Canada’s main stock index opened lower Wednesday with consumer staples and utilities under pressure. On Wall Street, key indexes also started the day on the back foot as traders await this afternoon’s rate decision from the Federal Reserve.
At 9:31 a.m. ET, the Toronto Stock Exchange’s S&P/TSX composite index was down 52.71 points, or 0.25 per cent, at 20,714.67.
In the U.S., the Dow Jones Industrial Average fell 46.44 points, or 0.14 per cent, at the open to 34,039.60. The S&P 500 opened lower by 6.53 points, or 0.16 per cent, at 4,070.07, while the Nasdaq Composite dropped 11.41 points, or 0.10 per cent, to 11,573.14 at the opening bell.
Wednesday will see the Fed’s latest policy announcement. Markets are widely expecting a quarter point rate increase. Traders will be watching for signals about what’s coming next and whether the central bank is nearing a pause in its tightening campaign.
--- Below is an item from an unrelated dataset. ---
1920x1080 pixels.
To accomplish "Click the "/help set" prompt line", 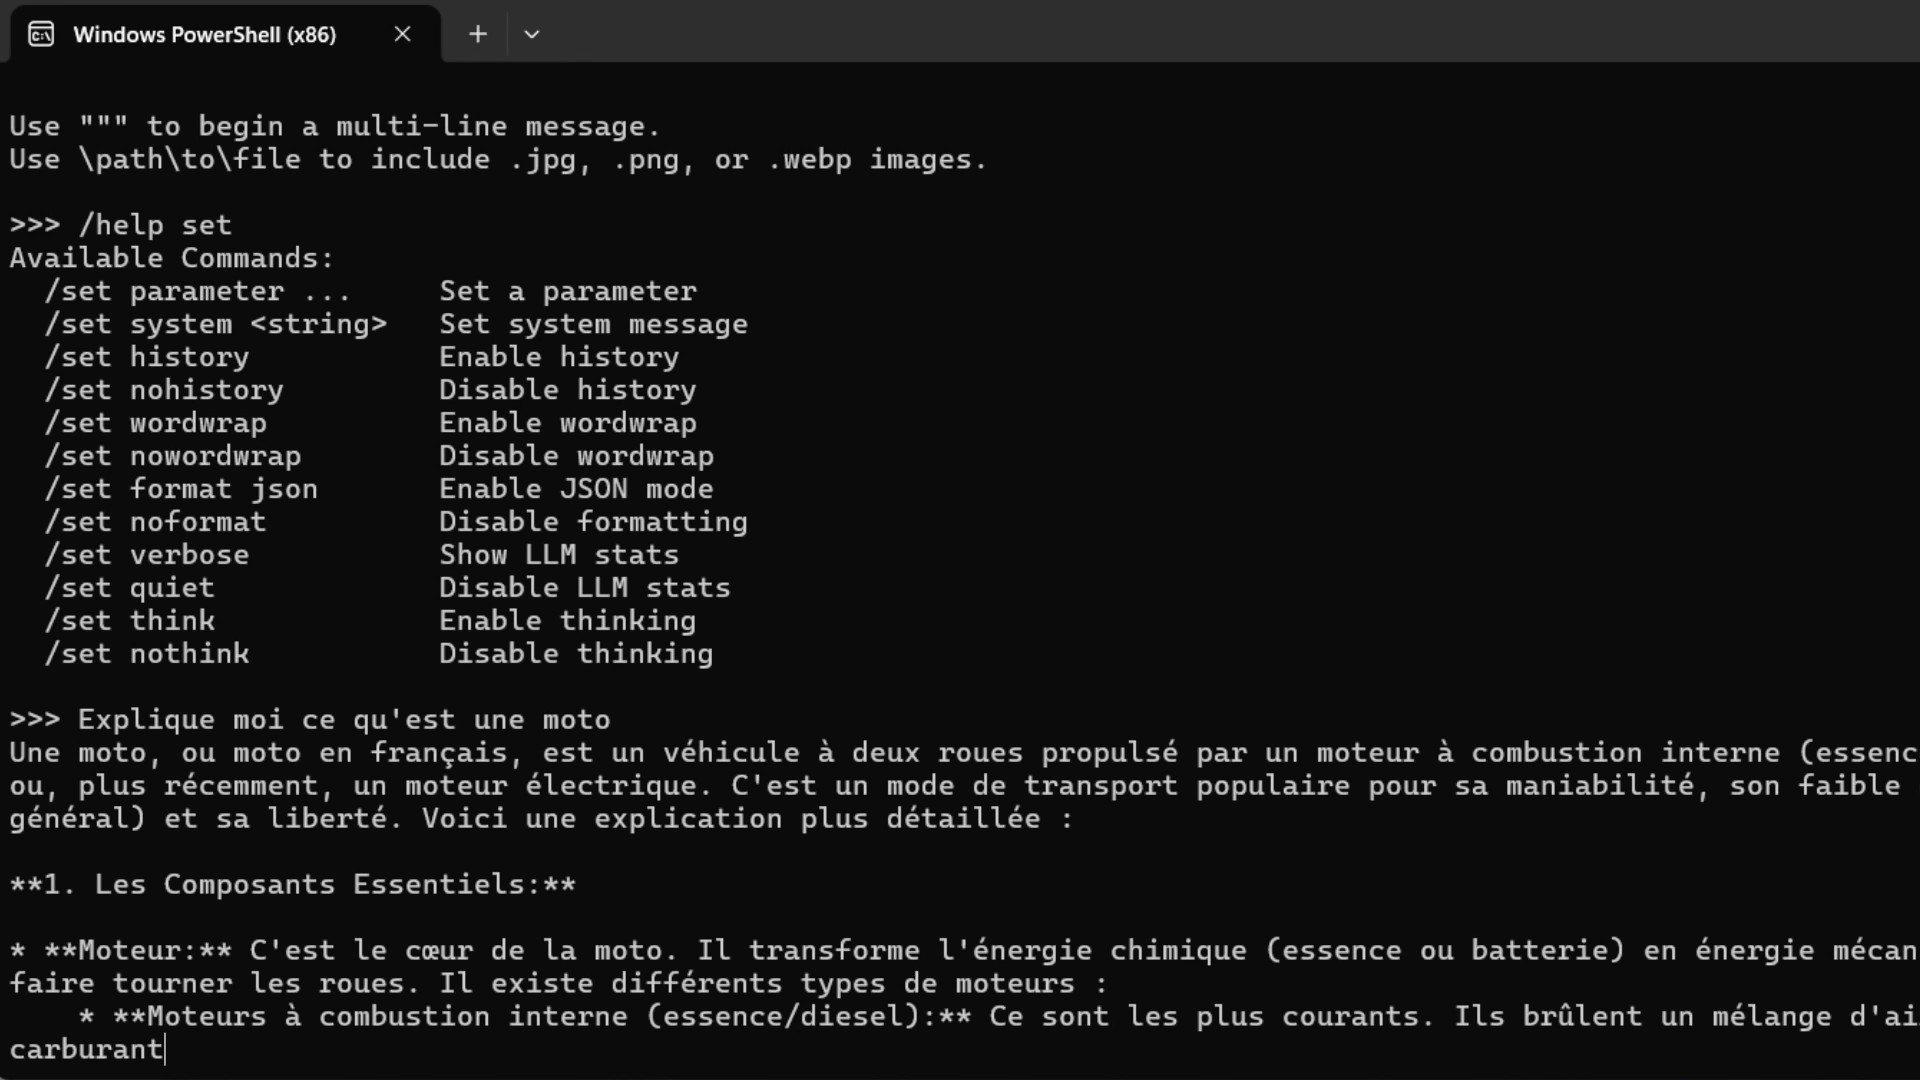I will [x=154, y=225].
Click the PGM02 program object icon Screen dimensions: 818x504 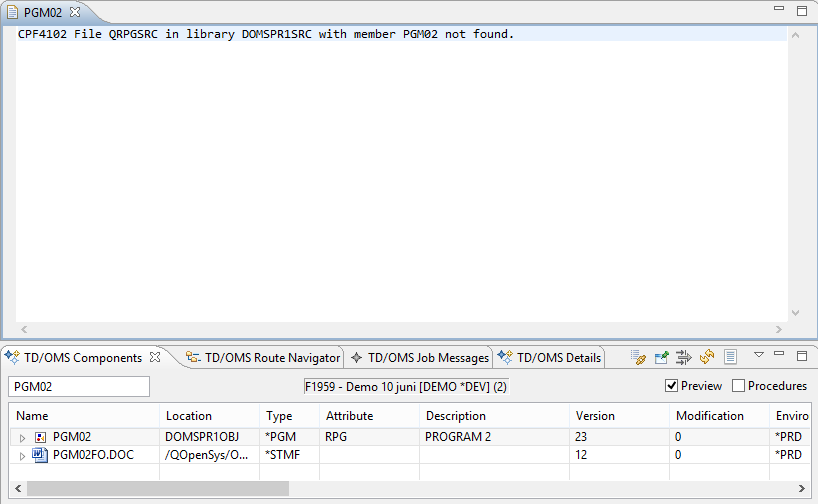(x=40, y=437)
A week ago, the Bank of Canada hiked by 25 basis points and became the first major central bank to signal a break after eight consecutive rate increases.
“While Fed officials have insisted that rates will stay high for some time to come, the markets simply don’t believe them, especially when several key inflation indicators have shown that prices are still coming down on a steady trajectory,” Michael Hewson, chief market analyst with CMC Markets U.K., said in a note.
“This is what makes today’s [Fed chair Jerome] Powell press conference such a tricky proposition when it comes to market positioning,” he said. “The danger for the Fed is in allowing the market to continue to think that rates are likely to come down this year, which in turn could see inflation take off again, especially with the labour market being as tight as it is.”
The rate decision is due at 2 p.m. ET and will be followed by a news conference.
Meanwhile, earnings continue to pour in on both sides of the border.
On Wall Street, Facebook parent Meta reports after the close of trading.
Shares of Snapchat-parent Snap were down more than 12 per cent in morning trading after the social media company swung to a loss in the latest quarter. The company also warned that revenue in the current quarter could fall by as much as 10 per cent amid a weaker economy and rising competition. Snap’s net loss was US$288-million during the quarter, versus net income of US$23-million the previous year. It reported adjusted earnings per share of 14 US cents, beating Wall Street estimates of 11 US cents. The results were released after Tuesday close.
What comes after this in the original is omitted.